I'm the kind of person who always tries to find a reason for everything...traffic, a lackluster recipe, the existence of the universe. My wife assures me that everything doesn't have to have a reason, especially when it comes to why our kids may be upset or crying about something. "They must be tired," I reason, because if I can find a source for the issue, maybe I can find a solution. Whether she is right or not, I don't know (but she probably is).

So when it comes to difficulties in parenting -- and there are plenty -- it helps me get through when I can figure out why. Lately, we have been really struggling with the juxtaposition of our friends who don't have kids, with their routines and activities, against our largely at-home lifestyle with kids. Last weekend we went to a baby shower and noticed how the childless parents were enjoying long conversations with friends, eating leisurely, having a nice Saturday afternoon before their imminent date nights, golf games and dance parties. Meanwhile, we were struggling to get a few words in with other parents in between making sure our kids ate enough without making a mess, weren't stuffing their faces with desert, tearing decorations off of the table or quietly escaping to the park outside. Parenting is difficult, but we endure.

It takes a lot of patience on my part, but Waverly is getting good at puzzles! Expanding her mind...

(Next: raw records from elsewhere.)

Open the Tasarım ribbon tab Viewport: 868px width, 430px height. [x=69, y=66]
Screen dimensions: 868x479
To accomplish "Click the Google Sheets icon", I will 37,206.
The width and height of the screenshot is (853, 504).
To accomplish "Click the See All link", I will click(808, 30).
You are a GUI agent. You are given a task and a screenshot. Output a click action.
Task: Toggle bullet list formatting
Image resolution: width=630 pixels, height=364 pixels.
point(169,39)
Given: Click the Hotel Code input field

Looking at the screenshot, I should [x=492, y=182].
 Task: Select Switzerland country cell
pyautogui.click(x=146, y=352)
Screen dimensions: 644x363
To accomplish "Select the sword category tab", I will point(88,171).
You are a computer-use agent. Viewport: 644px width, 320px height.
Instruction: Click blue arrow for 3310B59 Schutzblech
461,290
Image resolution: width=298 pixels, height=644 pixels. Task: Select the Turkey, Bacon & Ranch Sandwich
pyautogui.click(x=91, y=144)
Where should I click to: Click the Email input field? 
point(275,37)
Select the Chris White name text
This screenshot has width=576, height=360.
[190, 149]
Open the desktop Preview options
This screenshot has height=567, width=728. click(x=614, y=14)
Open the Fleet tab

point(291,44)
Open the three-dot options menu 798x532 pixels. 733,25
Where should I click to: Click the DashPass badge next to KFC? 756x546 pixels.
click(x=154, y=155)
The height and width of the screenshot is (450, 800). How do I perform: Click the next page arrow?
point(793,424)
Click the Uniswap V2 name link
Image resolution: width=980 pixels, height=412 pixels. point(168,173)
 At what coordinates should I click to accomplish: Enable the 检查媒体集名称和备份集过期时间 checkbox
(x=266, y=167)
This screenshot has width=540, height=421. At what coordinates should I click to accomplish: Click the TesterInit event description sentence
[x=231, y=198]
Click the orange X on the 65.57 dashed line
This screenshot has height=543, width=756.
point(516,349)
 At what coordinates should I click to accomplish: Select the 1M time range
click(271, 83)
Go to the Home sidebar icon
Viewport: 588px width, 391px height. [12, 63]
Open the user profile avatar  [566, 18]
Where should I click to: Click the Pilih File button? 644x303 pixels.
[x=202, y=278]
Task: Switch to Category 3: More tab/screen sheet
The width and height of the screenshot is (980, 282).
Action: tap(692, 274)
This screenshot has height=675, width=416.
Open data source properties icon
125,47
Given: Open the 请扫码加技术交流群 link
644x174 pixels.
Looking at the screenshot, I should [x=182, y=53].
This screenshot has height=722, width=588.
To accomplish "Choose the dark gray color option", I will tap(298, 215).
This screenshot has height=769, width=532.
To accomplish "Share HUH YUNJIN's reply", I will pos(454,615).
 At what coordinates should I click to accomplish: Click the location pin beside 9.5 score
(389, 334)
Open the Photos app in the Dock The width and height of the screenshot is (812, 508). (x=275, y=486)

As I reflected on this past weekend, it occurred to me that maybe this difficulty is in the design of parenthood. We are called to deny ourselves by Jesus, right? So what better way to do that than to place little creatures in our lives that require more attention that we have to give both ourselves and them, resulting the denial of somebody's needs. Of course, we usually choose to ditch our own needs before our kids' (though some parents don't and even the best parents can't help but be a little selfish at times), so mission accomplished, right? Perhaps that paints a sadistic picture of God, but whatever...it's my reasoning, not yours.

It makes sense in my mind though. I mean, just an hour ago I gave the girls a snack, making sure they were fed before me (I was pretty hungry). Afterwards, Waverly needed help with a puzzle, and though I still hadn't eaten yet, she has been so excited about puzzles lately that I wanted to foster that interest. I denied myself for the good of someone else, and that is certainly good for my soul, right?

So the next time you are frustrated as a parent, or maybe just frustrated in life, consider that perhaps this broken world is more about preparing ourselves for the next life than finding comfort here. It certainly puts small and momentary problems into a larger context, which is a perspective that lends itself well to perseverance.